In summary, strategic dialogue agents trained with deep reinforcement learning have the potential to acquire highly competitive behaviour, not just from training against strong opponents but even from opponents with random behaviour. This result may help to reduce the resources (heuristics or labelled data) required for training future strategic agents.

5 Related Work

Reinforcement learning applied to strategic interaction includes the following. [32] proposes reinforcement learning with multilayer neural networks for training an agent to play the game of Backgammon. He finds that agents trained with such an approach are able to match and even beat human performance. [26] proposes hierarchical reinforcement learning for automatic decision making on object-placing and trading actions in the game of Settlers of Catan. He incorporates built-in knowledge for learning the behaviours of the game quicker, and finds that the combination of learned and built-in knowledge is able to beat human players. [11] used reinforcement learning in non-cooperative dialogue, and focus on a small 2-player trading problem with 3 resource types, but without using any real human dialogue data. This work showed that explicit manipulation moves (e.g. “I really need sheep”) can be used to win when playing against adversaries who are gullible (i.e. they believe such statements) but also against adversaries who can detect manipulation and can punish the player for being manipulative [10]. More recently, [16] designed an MDP model for selecting trade offers, trained and evaluated within the full jSettlers environment (4 players, 5 resource types). In comparison to the DRL model, it had a much more restricted state-action space, leading to significant, but more modest improvements over supervised learning and hand-coded baselines.

- - - -

● To do
**1.** Rewrite the part of the passage on reinforcement learning that begins at the words "In summary, strategic" and stops after "future strategic agents.", putting "rivals" wherever "opponents" appears.
**2.** Extend the passage on reinforcement learning with new text that picks up after its final sentence.
You won't need the material placed after this passage.

● Available data
- - - -

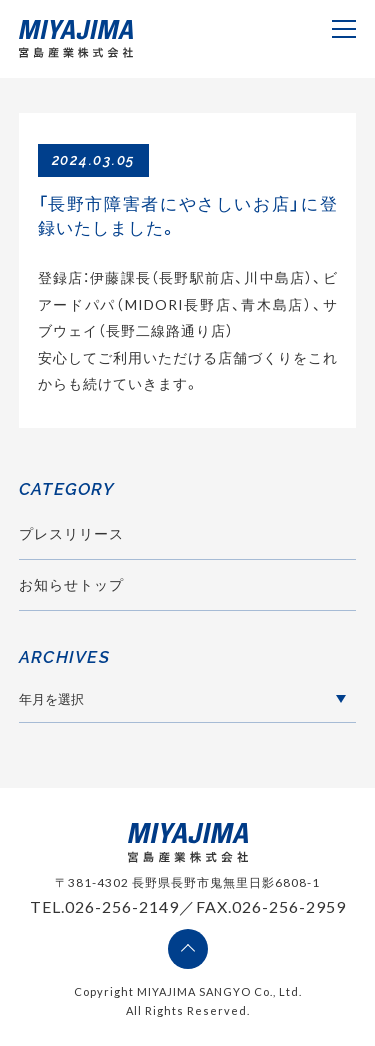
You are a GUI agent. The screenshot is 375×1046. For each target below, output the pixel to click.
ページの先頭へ (188, 949)
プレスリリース (71, 533)
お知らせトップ (71, 584)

- - - -

● Responses per task
**1.**
In summary, strategic dialogue agents trained with deep reinforcement learning have the potential to acquire highly competitive behaviour, not just from training against strong rivals but even from rivals with random behaviour. This result may help to reduce the resources (heuristics or labelled data) required for training future strategic agents.

**2.**
Other related work has been carried out in the context of automated non-cooperative dialogue systems, where an agent may act to satisfy its own goals rather than those of other participants [12]. The game-theoretic underpinnings of non-cooperative behaviour have also been investigated [1]. Such automated agents are of interest when trying to persuade, argue, or debate, or in the area of believable characters in video games and educational simulations [12, 28]. Another arena in which strategic conversational behaviour has been investigated is negotiation [35], where hiding information (and even outright lying) can be advantageous.

Recent work on deep learning applied to games include the following. [19] train a deep convolutional network for the game of Go, but it is trained in a supervised fashion rather than trained to maximise a long-term reward as in this work. A closely related work to ours is a DRL agent for text-based games [24]. Their states are based on words, their policies are induced using game-based rewards, and their actions are based on directions such as ‘go east/west/south/north’. Another closely related work to ours is DRL agents trained to play ATARI games [21]. Their states are based on pixels from down-sampled images, their policies make use of game-based rewards, and their actions are based on joystick movements. In contrast to these previous works which are based on navigation commands, our agents are use trading dialogue moves (e.g. ‘I will give you ore and sheep for clay’, or ‘I accept/decline your offer’), which are essential behaviours for strategic interaction.

This paper extends the recent work above on training strategic agents using reinforcement learning, which have either used small state-action spaces or focused on navigation commands rather than negotiation dialogue. The learning agents described in this paper use a high dimensional state representation (160 non-binary features) and a fairly large action space (73 actions) for learning strategic non-cooperative dialogue behaviour. To our knowledge, our results report the highest winning rates reported to date in the game of Settlers of Catan, see [13, 16, 9]. The comprehensive evaluation reported in the previous section is evidence to argue that deep reinforcement learning is a promising framework for training strategic interactive agents.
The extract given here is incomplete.